Saturday, 12 November 2011

EDL need to challenge the unlawful arrests in Westminster

Whilst I am no particular fan of EDL, it seems they are being used as the canary in the coal mine for the overt authoritarianism of the state police. How else are we supposed to interpret the arrest of 170 people who were doing nothing wrong, breaking no law and not in any way likely to break any law?

Whether or not you share the EDL's view of our nation, what cannot surely be doubted is that the members consider themselves patriots, and as such - and as evidenced by all their official statements on the matter - they were not in Westminster to cause trouble but to pay their respects to the nation's war dead. Although it is no doubt the case that a poppy-burning salafist would have provoked a reaction, there is not one shred of evidence that any of the arrested were doing anything wrong.

Consulting the Great Oracle (Wikipedia), I learn:
"In England and Wales, breach of the peace is not an offence, in the sense that it is not punishable either by a fine or imprisonment either at statute or common law and nor do proceedings for breach of the peace give rise to any conviction. In England and Wales, constables (or citizens) are permitted to arrest a person to "prevent a further breach of the peace" which allows for the police or the public to arrest a person before a breach of the peace has occurred. This is permitted when it is reasonable to believe should the person remain, that they would continue with their course of conduct and that a Breach of the Peace would occur."
This is very important. We were told, through the media, that the arrests took place "to prevent a breach of the peace" NOT a further breach of the peace.

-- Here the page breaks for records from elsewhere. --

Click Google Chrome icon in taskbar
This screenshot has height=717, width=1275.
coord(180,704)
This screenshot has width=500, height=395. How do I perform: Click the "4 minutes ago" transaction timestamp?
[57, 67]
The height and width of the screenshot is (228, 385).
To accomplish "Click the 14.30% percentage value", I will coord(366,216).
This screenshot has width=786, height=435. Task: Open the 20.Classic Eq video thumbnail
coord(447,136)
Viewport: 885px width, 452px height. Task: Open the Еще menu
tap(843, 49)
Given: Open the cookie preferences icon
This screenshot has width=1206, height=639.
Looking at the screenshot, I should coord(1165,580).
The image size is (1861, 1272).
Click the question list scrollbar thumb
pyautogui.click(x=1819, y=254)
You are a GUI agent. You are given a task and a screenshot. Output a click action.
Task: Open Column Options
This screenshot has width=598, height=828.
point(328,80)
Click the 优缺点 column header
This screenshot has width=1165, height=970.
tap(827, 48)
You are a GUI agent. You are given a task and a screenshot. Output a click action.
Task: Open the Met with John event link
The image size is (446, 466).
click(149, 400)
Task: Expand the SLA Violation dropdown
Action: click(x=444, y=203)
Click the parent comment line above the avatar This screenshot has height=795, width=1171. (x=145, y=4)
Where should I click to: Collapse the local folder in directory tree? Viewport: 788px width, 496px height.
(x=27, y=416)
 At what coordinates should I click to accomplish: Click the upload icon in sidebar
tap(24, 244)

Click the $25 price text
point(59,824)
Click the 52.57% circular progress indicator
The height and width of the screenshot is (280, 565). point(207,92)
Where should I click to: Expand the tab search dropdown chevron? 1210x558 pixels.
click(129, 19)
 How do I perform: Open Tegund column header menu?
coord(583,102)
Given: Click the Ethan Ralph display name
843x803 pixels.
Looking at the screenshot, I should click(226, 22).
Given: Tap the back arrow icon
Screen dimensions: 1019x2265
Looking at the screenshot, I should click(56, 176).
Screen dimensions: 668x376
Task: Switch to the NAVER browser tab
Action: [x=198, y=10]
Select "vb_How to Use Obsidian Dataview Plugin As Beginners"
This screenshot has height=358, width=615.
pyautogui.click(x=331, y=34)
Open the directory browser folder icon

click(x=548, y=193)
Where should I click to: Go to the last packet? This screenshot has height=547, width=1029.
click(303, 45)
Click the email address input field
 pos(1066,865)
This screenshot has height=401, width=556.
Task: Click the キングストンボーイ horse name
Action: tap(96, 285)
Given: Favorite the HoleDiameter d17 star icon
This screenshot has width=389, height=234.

If words have meanings, it is clear that the only occasion that someone can be arrested to prevent a breach of the peace is if they are already committing or have already committed such a breach.

EDL have some thinking to do. My advice to them would be to pool their resources and get some proper legal advice and challenge the lawfulness of these arrests. They must be mindful of being manipulated as 'useful idiots'. They might also want to re-think who the real enemy is - the authoritarian state.

(P.S. According to that Wikipedia clip, citizens have the same power of arrest, so next time maybe EDL should arrest the cops on the same charge.)


Angry Exile said...

Agreed, Trooper T, but have a look at this from

"A breach of the peace is not in itself a criminal offence, but the police and any other person have a power of arrest where there are reasonable grounds for believing a breach of the peace is taking place or is imminent."

Nothing there about "a further breach" but since it's not an offence in either statute or common law where and how is it defined? I had no idea but it seems like something that can changed and reshaped to fit the needs of arresting officers providing they can retrospectively dream up something convincing to justify it.

Trooper Thompson said...

I think the definition is that which the words spell out. Where I think the police will struggle is in explaining what reasonable grounds they had for arresting 170 people. What was the nature of the breach of peace they claim to have prevented? An attack on the OLX people? Let them be forced to explain. Let them put one copper up who says sincerely that intelligence informed them that these seemingly inoffensive punters were about to transform into a violent mob, and let that be countered by any number of said punters, saying quite the opposite.